Segment Start: Raw data
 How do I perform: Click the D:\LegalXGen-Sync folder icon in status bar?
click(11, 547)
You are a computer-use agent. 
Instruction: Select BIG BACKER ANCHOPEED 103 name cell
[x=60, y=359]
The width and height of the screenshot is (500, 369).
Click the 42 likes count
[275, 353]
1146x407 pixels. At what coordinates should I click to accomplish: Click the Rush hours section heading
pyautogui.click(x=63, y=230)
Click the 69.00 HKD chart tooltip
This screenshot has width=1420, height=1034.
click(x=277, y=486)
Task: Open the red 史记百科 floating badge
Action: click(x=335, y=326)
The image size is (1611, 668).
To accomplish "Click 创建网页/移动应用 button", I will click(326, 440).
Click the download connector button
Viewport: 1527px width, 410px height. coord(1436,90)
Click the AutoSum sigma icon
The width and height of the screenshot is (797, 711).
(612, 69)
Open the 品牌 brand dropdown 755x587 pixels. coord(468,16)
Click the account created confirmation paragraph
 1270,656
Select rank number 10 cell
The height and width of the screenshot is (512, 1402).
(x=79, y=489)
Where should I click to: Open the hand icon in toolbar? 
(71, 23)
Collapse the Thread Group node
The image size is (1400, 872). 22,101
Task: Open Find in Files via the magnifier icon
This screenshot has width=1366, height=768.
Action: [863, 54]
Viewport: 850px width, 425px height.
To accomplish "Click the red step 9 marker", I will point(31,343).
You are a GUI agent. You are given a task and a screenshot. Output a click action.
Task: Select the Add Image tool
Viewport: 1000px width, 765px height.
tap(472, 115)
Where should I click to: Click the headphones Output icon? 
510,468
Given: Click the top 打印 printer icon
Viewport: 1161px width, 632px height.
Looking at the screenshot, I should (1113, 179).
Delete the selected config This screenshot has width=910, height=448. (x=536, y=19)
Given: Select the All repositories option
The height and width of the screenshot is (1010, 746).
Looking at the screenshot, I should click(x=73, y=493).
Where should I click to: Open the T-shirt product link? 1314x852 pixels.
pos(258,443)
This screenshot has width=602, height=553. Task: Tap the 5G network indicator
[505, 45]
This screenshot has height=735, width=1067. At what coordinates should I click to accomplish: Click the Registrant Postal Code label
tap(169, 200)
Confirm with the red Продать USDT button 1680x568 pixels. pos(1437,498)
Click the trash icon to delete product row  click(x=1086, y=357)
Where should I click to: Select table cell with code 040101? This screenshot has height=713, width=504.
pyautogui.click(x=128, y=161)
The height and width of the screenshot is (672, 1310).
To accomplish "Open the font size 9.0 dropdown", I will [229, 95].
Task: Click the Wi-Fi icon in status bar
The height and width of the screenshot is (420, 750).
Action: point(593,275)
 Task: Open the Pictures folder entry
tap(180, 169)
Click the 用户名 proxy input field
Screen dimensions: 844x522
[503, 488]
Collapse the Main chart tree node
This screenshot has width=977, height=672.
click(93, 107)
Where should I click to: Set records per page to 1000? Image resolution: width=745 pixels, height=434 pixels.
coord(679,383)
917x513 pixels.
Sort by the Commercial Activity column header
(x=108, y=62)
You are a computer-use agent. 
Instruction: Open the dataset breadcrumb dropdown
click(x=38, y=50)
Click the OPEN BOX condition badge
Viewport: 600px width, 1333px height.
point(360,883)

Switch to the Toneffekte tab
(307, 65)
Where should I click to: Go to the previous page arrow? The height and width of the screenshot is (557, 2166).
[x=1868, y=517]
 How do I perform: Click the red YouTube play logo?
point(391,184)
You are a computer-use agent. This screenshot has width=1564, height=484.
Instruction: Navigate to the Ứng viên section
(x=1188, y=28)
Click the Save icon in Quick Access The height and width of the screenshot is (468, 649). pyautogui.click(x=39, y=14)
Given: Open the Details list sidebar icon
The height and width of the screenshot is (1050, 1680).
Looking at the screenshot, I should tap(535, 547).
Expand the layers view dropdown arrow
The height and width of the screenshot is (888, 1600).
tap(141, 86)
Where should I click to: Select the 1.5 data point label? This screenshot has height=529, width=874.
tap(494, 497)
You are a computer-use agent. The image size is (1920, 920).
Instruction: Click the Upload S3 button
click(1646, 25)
Segment End: Raw data
Exercise requirements: Answer with one number only: how many lines in the listing include "will".

Response box: 3